Dès 1978, Régis Debray avait interprété l'histoire de 68 comme une superbe «ruse du capital» , par laquelle des apprentis gauchistes s'étaient retrouvés les agents involontaires de la modernisation du capitalisme entamée au milieu des années 70. Dans le Nouvel Esprit du capitalisme , Luc Boltanski et Eve Chiapello ont reconstitué le lien qui unit l'accroissement de la flexibilité dans les entreprises à partir des années 80 et l'idéologie libérale-libertaire de 68 ; tournant le dos aux revendications de pouvoir d'achat défendues par la CGT, expliquent-ils, une partie du gauchisme soixante-huitard avait préféré, avec la CFDT, réclamer une plus grande autonomie pour les salariés, dans laquelle ils voyaient le premier pas vers l'autogestion. Enfin, avec le Destin des générations , Louis Chauvel a dressé le portrait du soixante-huitard en jouisseur égoïste des fruits des Trente Glorieuses. Solidement étayées, souvent pertinentes, ces analyses rencontrent depuis une dizaine d'années un large écho dans certaines franges des jeunes générations ; en témoigne la place que leur accorde le magazine Technikart . Pas sûr, pourtant, que la «critique de gauche» de 68 se montre ravie du renfort inopiné de Nicolas Sarkozy...

Henri Gaino, lui, se frotte les mains. «Ce sont les soixante-huitards qui se sont attaqués au peuple. Il y a eu deux Mai 68 qui ne se sont pas rencontrés.» Le passant du boulevard Saint-Germain avait laissé éclater sa colère contre Daniel Cohn-Bendit. En termes plus polis, Henri Guaino ne cache pas que la cible numéro 1 du discours de Bercy était bien l'eurodéputé.

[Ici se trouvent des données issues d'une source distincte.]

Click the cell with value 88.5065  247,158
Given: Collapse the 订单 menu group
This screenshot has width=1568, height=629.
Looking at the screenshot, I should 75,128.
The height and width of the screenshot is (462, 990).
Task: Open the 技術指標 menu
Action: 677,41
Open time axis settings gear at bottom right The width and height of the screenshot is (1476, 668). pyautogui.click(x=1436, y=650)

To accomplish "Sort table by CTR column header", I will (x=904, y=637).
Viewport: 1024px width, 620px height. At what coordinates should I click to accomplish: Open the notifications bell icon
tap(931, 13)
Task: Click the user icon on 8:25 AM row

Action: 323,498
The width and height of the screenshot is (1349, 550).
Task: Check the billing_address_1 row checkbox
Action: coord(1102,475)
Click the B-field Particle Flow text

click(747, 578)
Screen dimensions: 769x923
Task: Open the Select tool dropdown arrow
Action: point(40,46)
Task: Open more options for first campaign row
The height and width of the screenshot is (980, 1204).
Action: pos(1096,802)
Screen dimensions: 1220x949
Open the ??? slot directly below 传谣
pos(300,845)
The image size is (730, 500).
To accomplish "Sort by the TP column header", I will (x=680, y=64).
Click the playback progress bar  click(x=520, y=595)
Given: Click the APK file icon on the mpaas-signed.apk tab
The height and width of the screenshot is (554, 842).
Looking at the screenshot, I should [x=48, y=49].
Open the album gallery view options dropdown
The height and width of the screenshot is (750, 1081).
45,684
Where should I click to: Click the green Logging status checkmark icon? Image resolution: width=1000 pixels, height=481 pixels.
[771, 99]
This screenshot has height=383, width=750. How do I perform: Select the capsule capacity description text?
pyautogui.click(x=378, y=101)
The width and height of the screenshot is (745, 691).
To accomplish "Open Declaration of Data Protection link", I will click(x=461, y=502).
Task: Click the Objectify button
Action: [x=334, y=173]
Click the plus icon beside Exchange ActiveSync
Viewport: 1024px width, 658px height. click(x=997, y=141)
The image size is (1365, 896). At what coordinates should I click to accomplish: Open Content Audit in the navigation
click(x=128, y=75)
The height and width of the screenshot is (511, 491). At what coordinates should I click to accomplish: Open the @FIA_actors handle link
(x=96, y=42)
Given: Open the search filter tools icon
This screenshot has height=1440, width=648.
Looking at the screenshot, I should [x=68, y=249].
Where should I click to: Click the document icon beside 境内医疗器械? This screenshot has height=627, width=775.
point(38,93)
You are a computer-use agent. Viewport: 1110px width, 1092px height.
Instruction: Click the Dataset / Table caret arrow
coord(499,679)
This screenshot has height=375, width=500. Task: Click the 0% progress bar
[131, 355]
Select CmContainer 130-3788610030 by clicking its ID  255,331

Lui, qui fut aux côtés de Philippe Séguin un adversaire acharné de la monnaie unique, semble poursuivre auprès de Nicolas Sarkozy un interminable règlement de compte avec ceux que Jean-Pierre Chevènement, souverainiste «de gauche» , avait appelés, en son temps, «les nouvelles élites mondialisées», en visant, déjà, Daniel Cohn-Bendit.
De quoi remettre à leur juste dimension les propos de Nicolas Sarkozy : celle d'un rappel à l'ordre. «Trop longtemps, on a pensé que résoudre les problèmes économiques et sociaux réglait tout. Ce n'est pas exact. Dans les périodes de troubles, de contestation où même les institutions les plus anciennes hésitent et ne jouent plus leur rôle, l'Etat, seul, sert de rempart à la population contre les conséquences du désordre des esprits.» Ainsi parlait en 1971 Raymond Marcellin, lointain prédécesseur de Nicolas Sarkozy à l'Intérieur. Place Beauvau, les ministres passent, mais la phobie de 68 demeure.

Je trouve cette analyse plus pertinente que celle de Cohn-Bendit.